*** Opening Material for this task ***
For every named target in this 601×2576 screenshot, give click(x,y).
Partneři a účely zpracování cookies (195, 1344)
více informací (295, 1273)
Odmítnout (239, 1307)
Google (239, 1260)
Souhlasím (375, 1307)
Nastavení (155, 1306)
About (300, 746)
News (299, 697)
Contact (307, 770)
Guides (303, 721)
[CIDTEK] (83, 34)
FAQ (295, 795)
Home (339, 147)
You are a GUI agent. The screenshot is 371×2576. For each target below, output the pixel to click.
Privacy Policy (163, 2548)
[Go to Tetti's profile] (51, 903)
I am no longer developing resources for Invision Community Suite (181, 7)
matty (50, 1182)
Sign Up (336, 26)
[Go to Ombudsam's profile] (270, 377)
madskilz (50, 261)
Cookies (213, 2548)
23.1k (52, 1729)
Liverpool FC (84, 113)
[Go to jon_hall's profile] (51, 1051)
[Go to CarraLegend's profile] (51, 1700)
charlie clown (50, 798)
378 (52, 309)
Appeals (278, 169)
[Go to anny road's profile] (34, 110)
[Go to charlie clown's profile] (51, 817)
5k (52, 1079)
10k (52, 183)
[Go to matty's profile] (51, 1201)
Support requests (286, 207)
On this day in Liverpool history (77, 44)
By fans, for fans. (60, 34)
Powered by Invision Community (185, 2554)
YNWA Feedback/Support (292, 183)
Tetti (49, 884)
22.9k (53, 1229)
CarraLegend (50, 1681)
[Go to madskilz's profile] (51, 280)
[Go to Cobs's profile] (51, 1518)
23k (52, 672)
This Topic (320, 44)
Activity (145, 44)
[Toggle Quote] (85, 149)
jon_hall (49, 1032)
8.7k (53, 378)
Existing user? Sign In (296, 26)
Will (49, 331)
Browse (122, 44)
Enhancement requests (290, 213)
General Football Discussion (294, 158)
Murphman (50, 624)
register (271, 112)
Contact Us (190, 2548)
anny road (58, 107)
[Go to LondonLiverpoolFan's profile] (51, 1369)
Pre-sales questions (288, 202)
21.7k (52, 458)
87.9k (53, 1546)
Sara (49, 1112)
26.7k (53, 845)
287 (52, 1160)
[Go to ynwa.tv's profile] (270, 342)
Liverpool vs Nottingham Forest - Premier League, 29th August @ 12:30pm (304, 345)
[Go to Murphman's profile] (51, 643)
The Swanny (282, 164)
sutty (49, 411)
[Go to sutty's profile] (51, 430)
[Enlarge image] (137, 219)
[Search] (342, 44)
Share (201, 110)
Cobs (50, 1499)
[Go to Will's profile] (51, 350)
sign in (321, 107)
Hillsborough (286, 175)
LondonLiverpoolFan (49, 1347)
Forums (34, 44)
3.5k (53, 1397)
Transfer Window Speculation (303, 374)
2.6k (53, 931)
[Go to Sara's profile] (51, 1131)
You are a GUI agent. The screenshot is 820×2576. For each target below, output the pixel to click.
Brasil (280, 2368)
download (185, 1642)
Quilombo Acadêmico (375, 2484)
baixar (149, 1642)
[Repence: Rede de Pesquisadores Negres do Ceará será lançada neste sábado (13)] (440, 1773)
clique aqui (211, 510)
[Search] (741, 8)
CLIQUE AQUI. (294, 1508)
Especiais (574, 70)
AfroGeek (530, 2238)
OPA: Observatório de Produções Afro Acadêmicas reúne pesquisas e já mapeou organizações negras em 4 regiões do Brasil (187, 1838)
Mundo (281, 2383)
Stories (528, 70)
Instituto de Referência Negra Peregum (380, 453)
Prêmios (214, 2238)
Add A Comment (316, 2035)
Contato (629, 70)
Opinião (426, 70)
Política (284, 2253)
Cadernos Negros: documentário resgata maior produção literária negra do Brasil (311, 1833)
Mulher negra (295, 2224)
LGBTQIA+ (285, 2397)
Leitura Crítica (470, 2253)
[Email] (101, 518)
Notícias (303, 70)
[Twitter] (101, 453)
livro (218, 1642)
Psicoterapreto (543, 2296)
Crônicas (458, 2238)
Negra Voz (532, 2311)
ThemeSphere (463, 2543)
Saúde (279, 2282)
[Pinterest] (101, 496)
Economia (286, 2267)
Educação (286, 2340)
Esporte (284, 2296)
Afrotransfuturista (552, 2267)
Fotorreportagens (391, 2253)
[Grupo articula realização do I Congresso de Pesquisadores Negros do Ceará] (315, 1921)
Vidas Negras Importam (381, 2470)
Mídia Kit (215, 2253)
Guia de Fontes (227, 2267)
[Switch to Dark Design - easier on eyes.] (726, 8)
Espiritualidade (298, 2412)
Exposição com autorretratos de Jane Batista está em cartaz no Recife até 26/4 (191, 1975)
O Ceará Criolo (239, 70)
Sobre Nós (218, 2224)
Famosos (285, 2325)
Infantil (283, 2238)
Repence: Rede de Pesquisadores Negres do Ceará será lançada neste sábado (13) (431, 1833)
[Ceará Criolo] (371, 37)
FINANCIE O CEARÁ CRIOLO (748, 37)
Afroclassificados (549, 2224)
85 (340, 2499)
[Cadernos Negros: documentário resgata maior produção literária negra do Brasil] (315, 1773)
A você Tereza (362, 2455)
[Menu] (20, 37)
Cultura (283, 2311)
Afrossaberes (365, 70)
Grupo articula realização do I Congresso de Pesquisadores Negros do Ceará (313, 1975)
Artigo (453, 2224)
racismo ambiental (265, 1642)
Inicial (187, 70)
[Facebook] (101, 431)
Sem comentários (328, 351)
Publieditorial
*** Closing Material for this task ***
__Task description__
Count every line in the listing that holds the word "articula". Report the count and nothing else.

__Solution__
2